▸ TASK PROMPT
Search the material for "computer" and copy each line in which it is found.

MATERIAL SHOWN Block Start

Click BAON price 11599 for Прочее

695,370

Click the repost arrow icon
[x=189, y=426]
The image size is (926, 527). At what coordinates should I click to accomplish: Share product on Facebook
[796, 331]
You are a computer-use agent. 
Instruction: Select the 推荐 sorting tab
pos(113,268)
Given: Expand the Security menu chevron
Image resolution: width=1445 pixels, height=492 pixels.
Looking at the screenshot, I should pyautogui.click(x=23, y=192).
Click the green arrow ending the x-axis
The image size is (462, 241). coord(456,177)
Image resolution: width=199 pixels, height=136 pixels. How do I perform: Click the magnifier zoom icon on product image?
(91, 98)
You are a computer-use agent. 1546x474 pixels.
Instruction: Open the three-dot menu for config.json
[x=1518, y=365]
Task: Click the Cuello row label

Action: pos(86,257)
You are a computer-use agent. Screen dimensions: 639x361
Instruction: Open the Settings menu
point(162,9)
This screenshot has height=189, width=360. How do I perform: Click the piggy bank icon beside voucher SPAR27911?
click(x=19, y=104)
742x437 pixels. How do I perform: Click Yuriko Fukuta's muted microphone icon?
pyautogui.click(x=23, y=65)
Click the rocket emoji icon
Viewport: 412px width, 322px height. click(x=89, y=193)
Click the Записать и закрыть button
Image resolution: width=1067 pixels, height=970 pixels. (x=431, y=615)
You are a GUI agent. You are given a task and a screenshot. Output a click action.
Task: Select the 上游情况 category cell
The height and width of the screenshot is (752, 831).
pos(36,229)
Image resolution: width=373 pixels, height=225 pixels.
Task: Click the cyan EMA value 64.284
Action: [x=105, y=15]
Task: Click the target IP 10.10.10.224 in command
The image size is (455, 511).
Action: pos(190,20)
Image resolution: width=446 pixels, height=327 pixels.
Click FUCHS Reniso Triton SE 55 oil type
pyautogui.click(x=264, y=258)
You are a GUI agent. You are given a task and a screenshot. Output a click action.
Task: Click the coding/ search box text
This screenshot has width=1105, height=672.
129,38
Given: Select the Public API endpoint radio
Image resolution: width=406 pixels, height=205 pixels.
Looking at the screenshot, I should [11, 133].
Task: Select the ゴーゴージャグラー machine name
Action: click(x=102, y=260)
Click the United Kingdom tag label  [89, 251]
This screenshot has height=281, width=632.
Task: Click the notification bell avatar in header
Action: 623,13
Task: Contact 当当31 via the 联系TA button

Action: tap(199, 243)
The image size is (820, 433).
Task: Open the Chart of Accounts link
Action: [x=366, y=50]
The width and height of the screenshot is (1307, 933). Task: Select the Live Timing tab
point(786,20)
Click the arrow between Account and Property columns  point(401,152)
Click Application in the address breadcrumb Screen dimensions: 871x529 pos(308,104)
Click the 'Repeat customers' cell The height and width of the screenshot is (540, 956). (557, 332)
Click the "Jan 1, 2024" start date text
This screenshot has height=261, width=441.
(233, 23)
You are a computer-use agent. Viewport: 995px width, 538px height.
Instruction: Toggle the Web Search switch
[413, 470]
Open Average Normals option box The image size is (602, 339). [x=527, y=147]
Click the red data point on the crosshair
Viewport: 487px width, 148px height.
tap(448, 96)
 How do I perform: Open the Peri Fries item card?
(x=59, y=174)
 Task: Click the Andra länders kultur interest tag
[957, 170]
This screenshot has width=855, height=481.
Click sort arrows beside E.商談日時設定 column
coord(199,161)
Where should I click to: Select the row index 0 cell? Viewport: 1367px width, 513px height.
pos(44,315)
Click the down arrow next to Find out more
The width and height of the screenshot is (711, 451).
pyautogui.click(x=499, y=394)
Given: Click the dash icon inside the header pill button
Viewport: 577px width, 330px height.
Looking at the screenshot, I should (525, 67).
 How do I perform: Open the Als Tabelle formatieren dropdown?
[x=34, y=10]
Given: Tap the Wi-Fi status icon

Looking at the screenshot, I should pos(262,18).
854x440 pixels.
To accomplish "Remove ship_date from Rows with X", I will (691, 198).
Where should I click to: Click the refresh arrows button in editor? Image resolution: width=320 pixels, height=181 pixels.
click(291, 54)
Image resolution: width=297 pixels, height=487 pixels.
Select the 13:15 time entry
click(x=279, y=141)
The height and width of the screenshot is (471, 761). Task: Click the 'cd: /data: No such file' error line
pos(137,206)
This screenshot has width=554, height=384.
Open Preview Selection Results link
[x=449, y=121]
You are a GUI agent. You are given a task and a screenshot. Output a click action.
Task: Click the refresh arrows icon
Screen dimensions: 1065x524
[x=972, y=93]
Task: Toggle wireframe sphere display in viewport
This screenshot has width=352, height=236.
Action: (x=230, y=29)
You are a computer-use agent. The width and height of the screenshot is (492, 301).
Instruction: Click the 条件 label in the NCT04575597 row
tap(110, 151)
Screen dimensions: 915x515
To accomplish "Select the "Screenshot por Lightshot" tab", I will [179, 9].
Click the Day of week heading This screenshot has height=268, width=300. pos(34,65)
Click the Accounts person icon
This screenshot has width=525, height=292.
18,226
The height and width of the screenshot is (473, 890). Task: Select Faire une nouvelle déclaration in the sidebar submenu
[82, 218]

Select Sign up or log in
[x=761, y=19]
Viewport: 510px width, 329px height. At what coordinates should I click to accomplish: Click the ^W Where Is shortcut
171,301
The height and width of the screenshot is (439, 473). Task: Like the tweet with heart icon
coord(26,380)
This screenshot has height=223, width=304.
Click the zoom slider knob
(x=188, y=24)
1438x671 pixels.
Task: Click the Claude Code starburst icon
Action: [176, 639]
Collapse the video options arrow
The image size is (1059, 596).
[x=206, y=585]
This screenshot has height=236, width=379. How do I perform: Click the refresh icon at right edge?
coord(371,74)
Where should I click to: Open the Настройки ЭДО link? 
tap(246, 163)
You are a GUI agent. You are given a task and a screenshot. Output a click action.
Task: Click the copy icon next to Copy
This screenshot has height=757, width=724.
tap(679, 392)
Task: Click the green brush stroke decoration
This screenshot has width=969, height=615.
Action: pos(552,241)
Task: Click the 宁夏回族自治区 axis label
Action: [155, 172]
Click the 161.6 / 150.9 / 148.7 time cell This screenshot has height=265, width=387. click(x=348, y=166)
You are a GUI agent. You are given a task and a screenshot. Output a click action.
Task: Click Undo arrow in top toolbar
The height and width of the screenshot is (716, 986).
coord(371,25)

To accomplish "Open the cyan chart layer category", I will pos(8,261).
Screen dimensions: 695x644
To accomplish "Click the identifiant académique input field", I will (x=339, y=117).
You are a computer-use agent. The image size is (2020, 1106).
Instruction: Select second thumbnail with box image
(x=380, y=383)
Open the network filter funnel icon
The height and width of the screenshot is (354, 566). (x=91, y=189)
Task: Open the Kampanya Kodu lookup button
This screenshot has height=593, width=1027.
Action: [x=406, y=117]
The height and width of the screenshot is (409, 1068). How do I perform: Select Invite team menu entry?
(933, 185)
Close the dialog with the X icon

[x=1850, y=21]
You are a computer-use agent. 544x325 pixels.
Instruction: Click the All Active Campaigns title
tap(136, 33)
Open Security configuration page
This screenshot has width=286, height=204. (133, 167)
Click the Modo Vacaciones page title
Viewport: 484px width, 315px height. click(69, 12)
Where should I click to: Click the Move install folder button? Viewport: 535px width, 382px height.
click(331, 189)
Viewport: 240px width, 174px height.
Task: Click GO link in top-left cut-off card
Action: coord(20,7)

MATERIAL SHOWN Block End

▸ RESPONSE BELOW
You are a computer-use agent. 
You are a computer-use agent. 1546x474 pixels.
You are a computer-use agent. Screen dimensions: 639x361
You are a computer-use agent. Viewport: 995px width, 538px height.
You are a computer-use agent. The width and height of the screenshot is (492, 301).
You are a computer-use agent. The image size is (2020, 1106).
You are a computer-use agent. 544x325 pixels.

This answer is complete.